• [WHAT IS EXPECTED]:
Your task is to output, without alteration, each line from the one containing "Click the commenter avatar next to comment" through the final line of the records below.

• [EXERCISE MATERIALS]:
%%

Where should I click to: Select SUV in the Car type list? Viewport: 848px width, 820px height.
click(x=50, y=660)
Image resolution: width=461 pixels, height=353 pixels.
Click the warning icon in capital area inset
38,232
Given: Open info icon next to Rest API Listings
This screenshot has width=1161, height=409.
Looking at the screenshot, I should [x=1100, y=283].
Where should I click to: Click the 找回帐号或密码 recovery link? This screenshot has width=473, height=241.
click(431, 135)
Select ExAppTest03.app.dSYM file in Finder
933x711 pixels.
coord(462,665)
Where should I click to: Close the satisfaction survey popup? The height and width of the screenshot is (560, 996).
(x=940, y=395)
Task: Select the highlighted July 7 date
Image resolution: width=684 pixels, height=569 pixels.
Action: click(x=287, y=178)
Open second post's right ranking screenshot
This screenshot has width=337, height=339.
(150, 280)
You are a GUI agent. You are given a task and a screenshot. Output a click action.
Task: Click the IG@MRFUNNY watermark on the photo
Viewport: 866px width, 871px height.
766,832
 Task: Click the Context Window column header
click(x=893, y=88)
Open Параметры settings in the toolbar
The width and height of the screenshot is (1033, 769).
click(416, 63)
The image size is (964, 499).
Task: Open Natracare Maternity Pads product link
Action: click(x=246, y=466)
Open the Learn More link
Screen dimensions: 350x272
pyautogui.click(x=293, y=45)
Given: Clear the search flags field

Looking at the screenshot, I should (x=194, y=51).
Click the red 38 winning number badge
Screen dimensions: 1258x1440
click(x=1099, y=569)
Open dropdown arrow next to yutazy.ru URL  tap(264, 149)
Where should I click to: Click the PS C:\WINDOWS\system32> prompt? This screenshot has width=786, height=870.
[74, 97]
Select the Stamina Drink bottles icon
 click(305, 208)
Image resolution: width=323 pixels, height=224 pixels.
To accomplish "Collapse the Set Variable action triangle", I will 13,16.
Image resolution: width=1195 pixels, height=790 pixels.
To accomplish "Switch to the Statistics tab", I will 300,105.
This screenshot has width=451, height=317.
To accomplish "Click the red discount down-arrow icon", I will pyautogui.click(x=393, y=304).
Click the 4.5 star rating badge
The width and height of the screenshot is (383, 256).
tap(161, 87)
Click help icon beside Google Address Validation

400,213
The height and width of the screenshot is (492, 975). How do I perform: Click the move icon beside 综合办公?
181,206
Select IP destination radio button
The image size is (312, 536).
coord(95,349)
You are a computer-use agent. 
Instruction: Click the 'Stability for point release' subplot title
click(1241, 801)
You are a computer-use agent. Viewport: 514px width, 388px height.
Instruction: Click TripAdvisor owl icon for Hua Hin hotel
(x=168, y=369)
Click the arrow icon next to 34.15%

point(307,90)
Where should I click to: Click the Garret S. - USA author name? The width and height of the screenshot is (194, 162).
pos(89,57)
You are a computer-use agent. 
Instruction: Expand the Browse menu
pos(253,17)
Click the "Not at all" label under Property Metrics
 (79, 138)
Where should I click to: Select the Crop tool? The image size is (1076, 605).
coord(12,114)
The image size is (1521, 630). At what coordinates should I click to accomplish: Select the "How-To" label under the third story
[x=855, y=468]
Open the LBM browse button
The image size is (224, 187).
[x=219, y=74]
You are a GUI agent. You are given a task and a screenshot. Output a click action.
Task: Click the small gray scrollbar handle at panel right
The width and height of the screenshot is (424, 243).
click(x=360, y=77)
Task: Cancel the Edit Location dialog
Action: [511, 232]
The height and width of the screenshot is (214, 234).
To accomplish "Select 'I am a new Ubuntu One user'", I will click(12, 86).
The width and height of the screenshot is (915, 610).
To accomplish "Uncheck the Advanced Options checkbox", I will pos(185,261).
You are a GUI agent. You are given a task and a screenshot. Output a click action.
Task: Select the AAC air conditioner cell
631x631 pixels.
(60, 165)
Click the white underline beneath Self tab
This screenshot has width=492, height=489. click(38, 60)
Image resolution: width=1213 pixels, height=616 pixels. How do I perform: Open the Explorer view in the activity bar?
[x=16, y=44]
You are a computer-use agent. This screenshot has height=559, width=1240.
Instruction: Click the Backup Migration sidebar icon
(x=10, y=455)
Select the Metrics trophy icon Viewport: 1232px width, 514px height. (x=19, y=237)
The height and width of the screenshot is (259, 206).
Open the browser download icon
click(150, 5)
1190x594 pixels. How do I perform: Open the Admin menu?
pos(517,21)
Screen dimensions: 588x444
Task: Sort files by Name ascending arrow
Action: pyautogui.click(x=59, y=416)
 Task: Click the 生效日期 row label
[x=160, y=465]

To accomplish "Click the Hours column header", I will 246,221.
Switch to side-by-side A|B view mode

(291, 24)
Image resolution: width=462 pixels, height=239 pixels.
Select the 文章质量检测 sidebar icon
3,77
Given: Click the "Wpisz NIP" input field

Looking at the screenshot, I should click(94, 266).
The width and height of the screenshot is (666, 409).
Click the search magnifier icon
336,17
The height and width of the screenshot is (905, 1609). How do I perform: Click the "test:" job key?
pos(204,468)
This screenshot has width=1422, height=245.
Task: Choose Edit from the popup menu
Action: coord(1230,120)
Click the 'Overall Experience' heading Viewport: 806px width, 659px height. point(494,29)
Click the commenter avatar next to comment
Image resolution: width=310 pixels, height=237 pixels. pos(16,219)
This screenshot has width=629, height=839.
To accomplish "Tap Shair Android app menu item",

%%

• [EXERCISE RESULT]:
Click the commenter avatar next to comment
Image resolution: width=310 pixels, height=237 pixels. pos(16,219)
This screenshot has width=629, height=839.
To accomplish "Tap Shair Android app menu item",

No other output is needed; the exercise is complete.